What this task involves —
Copy the lines word for word. Begin at the line that contains "যোগাযোগ (1127, 1834)" and end with the final line of the data.

(Material supplied Opens)

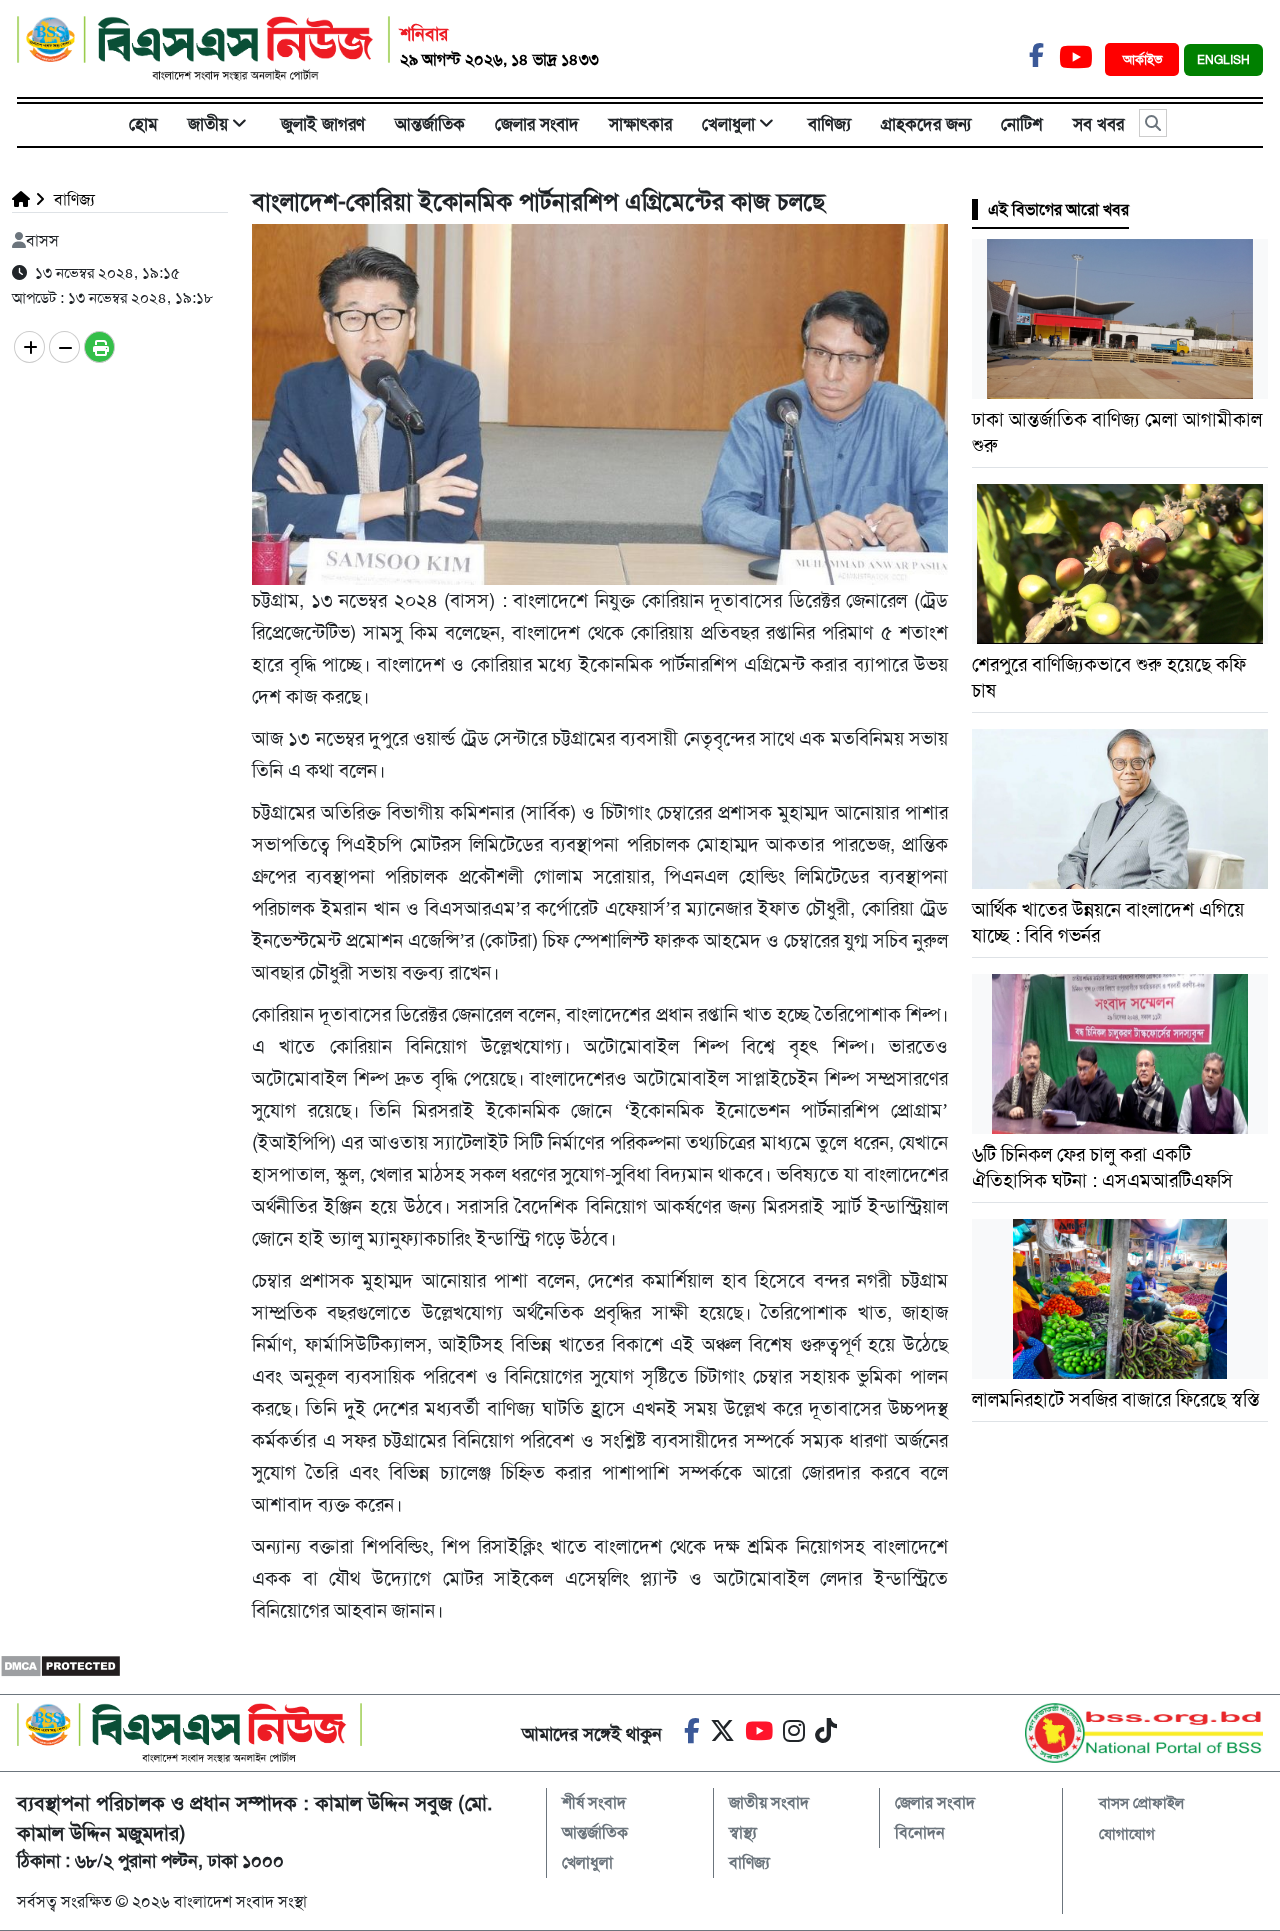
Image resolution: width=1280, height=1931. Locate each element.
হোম (143, 124)
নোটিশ (1022, 124)
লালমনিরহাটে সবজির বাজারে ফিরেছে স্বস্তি (1115, 1399)
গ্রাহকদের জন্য (926, 124)
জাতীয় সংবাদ (769, 1802)
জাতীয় (208, 124)
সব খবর (1098, 124)
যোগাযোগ (1127, 1834)
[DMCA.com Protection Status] (60, 1664)
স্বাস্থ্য (743, 1832)
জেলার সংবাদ (537, 124)
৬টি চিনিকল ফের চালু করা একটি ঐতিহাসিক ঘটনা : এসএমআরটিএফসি (1102, 1167)
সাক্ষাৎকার (640, 124)
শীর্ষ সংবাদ (594, 1802)
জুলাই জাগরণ (323, 124)
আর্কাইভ (1144, 59)
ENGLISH (1223, 60)
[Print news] (99, 347)
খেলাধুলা (728, 124)
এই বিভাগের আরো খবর (1058, 209)
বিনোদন (920, 1832)
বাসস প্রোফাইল (1141, 1803)
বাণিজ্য (829, 124)
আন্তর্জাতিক (430, 124)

(Material supplied Closes)

Result of the exercise —
যোগাযোগ (1127, 1834)
[DMCA.com Protection Status] (60, 1664)
স্বাস্থ্য (743, 1832)
জেলার সংবাদ (537, 124)
৬টি চিনিকল ফের চালু করা একটি ঐতিহাসিক ঘটনা : এসএমআরটিএফসি (1102, 1167)
সাক্ষাৎকার (640, 124)
শীর্ষ সংবাদ (594, 1802)
জুলাই জাগরণ (323, 124)
আর্কাইভ (1144, 59)
ENGLISH (1223, 60)
[Print news] (99, 347)
খেলাধুলা (728, 124)
এই বিভাগের আরো খবর (1058, 209)
বিনোদন (920, 1832)
বাসস প্রোফাইল (1141, 1803)
বাণিজ্য (829, 124)
আন্তর্জাতিক (430, 124)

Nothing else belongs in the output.